Batalha de Santa Lúcia
Guerra da Independência Americana (teatro caribenho) · Santa Lúcia, Índias Ocidentais
Resumo
Em 15 de dezembro de 1778, o vice-almirante d'Estaing, superior em força naval, bombardeou à distância a Marinha Real de Barrington, ancorada ao largo de Santa Lúcia, sem destruí-la, e então tentou um desembarque para retomar a ilha recentemente ocupada pelos britânicos; a operação terrestre terminou num fracasso sangrento e o domínio britânico foi mantido.
Contexto histórico
No teatro caribenho da Guerra da Independência Americana, a França e a Grã-Bretanha lutaram pelo controle de ilhas estratégicas.
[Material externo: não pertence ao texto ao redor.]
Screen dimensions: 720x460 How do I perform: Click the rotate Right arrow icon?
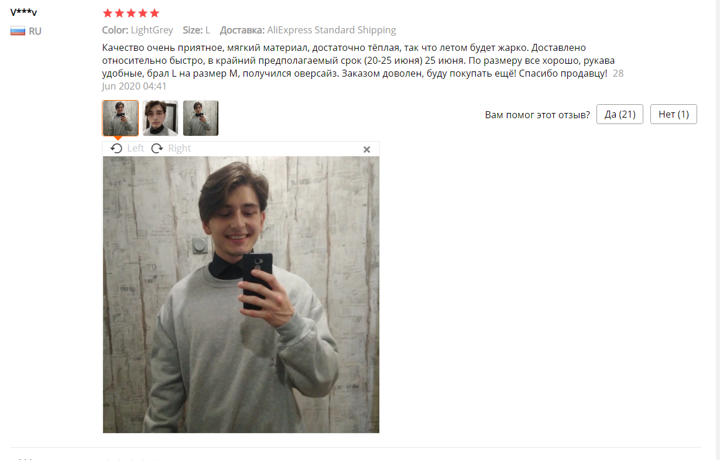click(x=157, y=149)
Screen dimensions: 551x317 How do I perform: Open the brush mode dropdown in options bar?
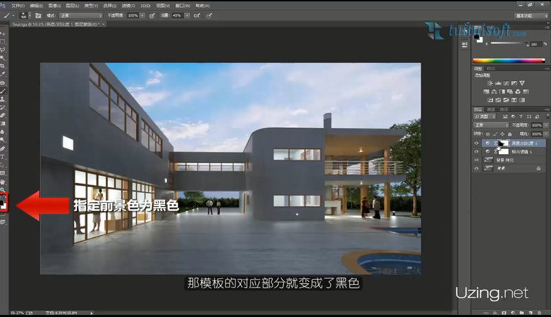[82, 14]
Os britânicos tomaram Santa Lúcia em novembro de 1778, após tomarem Dominica; d'Estaing chegou para tentar reconquistá-la, mas perdeu a chance de destruir a esquadra surpreendida fundeada.
Táticas
d'Estaing, com um esquadrão mais forte, contentou-se com tiros de canhão de longo alcance contra navios britânicos em vez de um combate próximo, depois priorizou o desembarque de tropas para retomar a ilha. As forças britânicas, bem fortificadas e apoiadas pelo controlo marítimo, repeliram o desembarque e mantiveram as suas posições.
Consequências
A derrota francesa manteve Santa Lúcia como base naval britânica nas Antilhas. d'Estaing compensou parcialmente esta perda ao tomar posteriormente São Vicente e Granada, mas o fracasso de dezembro de 1778 limitou de forma duradoura o controle francês do arquipélago naquela época.